## Extract provided
* start *

The minority agrees that due regard should be given to the number of antitrust cases which are litigated in relation to cases settled. However, this is not a matter which can be controlled by arbitrarily suggesting that a greater number of cases should be tried.

The majority next suggests that cases which involve novel questions of law or which affect the standards of conduct of an entire industry, should be settled only

when the defendants agree to all of the relief which the Department of Justice believes is essential to reestablish competition, eliminate the conditions which caused the Government to institute this action, and to dissipate the fruits of monopoly.107

This suggestion has merit as a principle to be followed in the settlement of antitrust cases. However, there is no evidence that the Department of Justice has not given due consideration to these factors. As previously suggested, had the committee investigated a representative number of consent settlements, it might have discovered this procedure is being followed.108

Perhaps the majority stresses the conditions on which cases should be settled, and applies it as a general criticism, because it is really more basic to the majority's quarrel with Attorney General Brownell than the efforts to smear his character. Obviously the majority believed that the Attorney General (in settling without divestiture of Western Electric from A. T. & T.) administratively decided an issue of antitrust law. But having based its investigation on an assumption that there must have been bad faith amounting to an "abdication of duty," the majority could not forthrightly say the Attorney General miscontrued the application of the antitrust laws to the regulated industries. Therefore, the majority's general criticism of the procedures of the Department of Justice have no basis in the record. As practical suggestions, they are only that which every antitrust administrator already knows.

* end *

## Exercises
- 1) In the passage on antitrust consent settlements, what did the majority believe the Attorney General settled without?
- 2) Reproduce the passage on antitrust consent settlements from "The minority agrees" up to and including "should be tried.".

## Extracted entries

* start *

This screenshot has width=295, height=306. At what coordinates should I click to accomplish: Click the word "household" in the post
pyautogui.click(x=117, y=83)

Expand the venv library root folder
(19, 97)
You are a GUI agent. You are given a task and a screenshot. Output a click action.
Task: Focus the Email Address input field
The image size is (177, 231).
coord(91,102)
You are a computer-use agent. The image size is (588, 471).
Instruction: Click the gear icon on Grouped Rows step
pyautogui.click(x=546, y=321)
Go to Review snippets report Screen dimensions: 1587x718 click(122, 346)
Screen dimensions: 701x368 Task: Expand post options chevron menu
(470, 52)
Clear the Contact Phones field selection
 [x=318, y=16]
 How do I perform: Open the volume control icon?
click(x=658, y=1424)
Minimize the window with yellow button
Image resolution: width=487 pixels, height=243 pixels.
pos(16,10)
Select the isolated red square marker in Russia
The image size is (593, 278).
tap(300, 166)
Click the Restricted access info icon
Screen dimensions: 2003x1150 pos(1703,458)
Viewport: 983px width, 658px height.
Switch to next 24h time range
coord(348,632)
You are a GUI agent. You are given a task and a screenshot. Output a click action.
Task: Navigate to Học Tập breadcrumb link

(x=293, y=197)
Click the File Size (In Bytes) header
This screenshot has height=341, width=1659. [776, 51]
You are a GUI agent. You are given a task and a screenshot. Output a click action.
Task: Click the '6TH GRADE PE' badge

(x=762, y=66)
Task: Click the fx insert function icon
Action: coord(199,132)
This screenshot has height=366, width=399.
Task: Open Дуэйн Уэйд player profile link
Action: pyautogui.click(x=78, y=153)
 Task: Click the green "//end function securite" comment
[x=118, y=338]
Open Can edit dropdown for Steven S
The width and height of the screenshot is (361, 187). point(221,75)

* end *

## Response list
- 1) Divestiture of Western Electric from A. T. & T.

- 2)
The minority agrees that due regard should be given to the number of antitrust cases which are litigated in relation to cases settled. However, this is not a matter which can be controlled by arbitrarily suggesting that a greater number of cases should be tried.